Set a few years before Citizen Kane, the film focuses on Welles, played by Christian McKay, in full stage managerial phase, pulling together an innovative production of Shakespeare’s Julius Caesar in New York. As the title indicates, the story is told not from Welles’ point of view but from that of the play’s rising star, played appropriately by Zac Efron in an early breakaway part from his High School Musical era.
Linklater and McKay’s version of Welles steers clear of the infamous caricatures his twilight years spent peddling champagne and photocopiers created. At the same time, the portrayal of unquestionable genius isn’t tempered by rose-tinted admiration; Welles is every inch an artist at war with his own ambition.

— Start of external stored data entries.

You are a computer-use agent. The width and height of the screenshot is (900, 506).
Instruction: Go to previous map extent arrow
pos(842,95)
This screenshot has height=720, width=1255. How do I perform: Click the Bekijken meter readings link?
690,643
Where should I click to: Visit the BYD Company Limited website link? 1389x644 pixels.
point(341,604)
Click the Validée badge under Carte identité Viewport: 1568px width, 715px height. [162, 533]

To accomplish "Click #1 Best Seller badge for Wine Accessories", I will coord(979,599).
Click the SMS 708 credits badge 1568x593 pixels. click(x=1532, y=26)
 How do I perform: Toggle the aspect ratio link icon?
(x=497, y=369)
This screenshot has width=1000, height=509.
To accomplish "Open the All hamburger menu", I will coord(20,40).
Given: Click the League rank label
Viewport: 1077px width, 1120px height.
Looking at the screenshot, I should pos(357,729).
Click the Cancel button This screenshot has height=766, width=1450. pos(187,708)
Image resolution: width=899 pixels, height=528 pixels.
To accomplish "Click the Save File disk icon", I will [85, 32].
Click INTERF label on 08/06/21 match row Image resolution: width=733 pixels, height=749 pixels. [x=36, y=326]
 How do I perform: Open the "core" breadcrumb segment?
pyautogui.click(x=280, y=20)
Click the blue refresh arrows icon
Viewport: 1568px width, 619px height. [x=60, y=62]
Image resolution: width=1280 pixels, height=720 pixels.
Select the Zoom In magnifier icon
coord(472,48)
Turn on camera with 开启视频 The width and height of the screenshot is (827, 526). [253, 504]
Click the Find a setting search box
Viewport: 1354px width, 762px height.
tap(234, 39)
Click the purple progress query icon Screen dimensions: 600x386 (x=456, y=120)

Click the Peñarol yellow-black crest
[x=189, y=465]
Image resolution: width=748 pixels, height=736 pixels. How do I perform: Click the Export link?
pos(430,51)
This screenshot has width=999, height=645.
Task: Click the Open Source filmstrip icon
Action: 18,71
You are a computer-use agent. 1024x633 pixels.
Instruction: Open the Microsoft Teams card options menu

While the real Orson made 23 films during his lifetime, he passed away in 1985 with numerous unfinished projects. This included the experimental metadrama The Other Side Of The Wind, which was released in 2018 after 48 years in development. The aforementioned adverts were in aid of funding such projects, a testament to his passion for independent filmmaking even at the expense of reputational damage.
Linklater has worked consistently in the industry both in front of and behind the camera since the late 1980s. Though not every one of his films has been a critical and commercial hit, he’s proven to be steadfast but uncompromising in his output, crafting both mainstream feelgood fare like School Of Rock, propelling star Jack Black to even greater fame and becoming something of a cultural phenomenon, and boundary-pushing coming-of-age dramas like Boyhood, made over a period of ten years to accurately and intimately capture the experience of growing up.
When asked to compare himself to the subject of Me And Orson Welles by The Guardian, specifically if he thinks he’s had a ‘better’ career than Welles, Linklater points to the quantity rather than the quality of his filmography giving him the edge. He describes his work ethic as “promiscuous”, jumping from one piece of work to the next, in and out of different mediums and genres. “I’ve managed to get 15 movies made and I feel very lucky about that. It’s just that things have a way of pressing in on you”. Of course, that number is well over 20 now.
Sharing the same professional affinity, Linklater also pays tribute to Welles as the father of independent films: an artist who was able to work around the titanic Hollywood studio system in the 1930s and 40s well ahead of the rise of the ‘auteur’ filmmaker in the proceeding decades.
Welles is also hardly the first or last person to struggle with the weight of expectations after their first piece of art became their best. In Me And Orson Welles, Linklater gives the late, great director and performer an origin story that sits tantalisingly close to the cusp of his meteoric rise but also hints at his unfortunate burnout.
“One thing’s for sure,” Linklater laments in the interview, “It doesn’t get any easier.”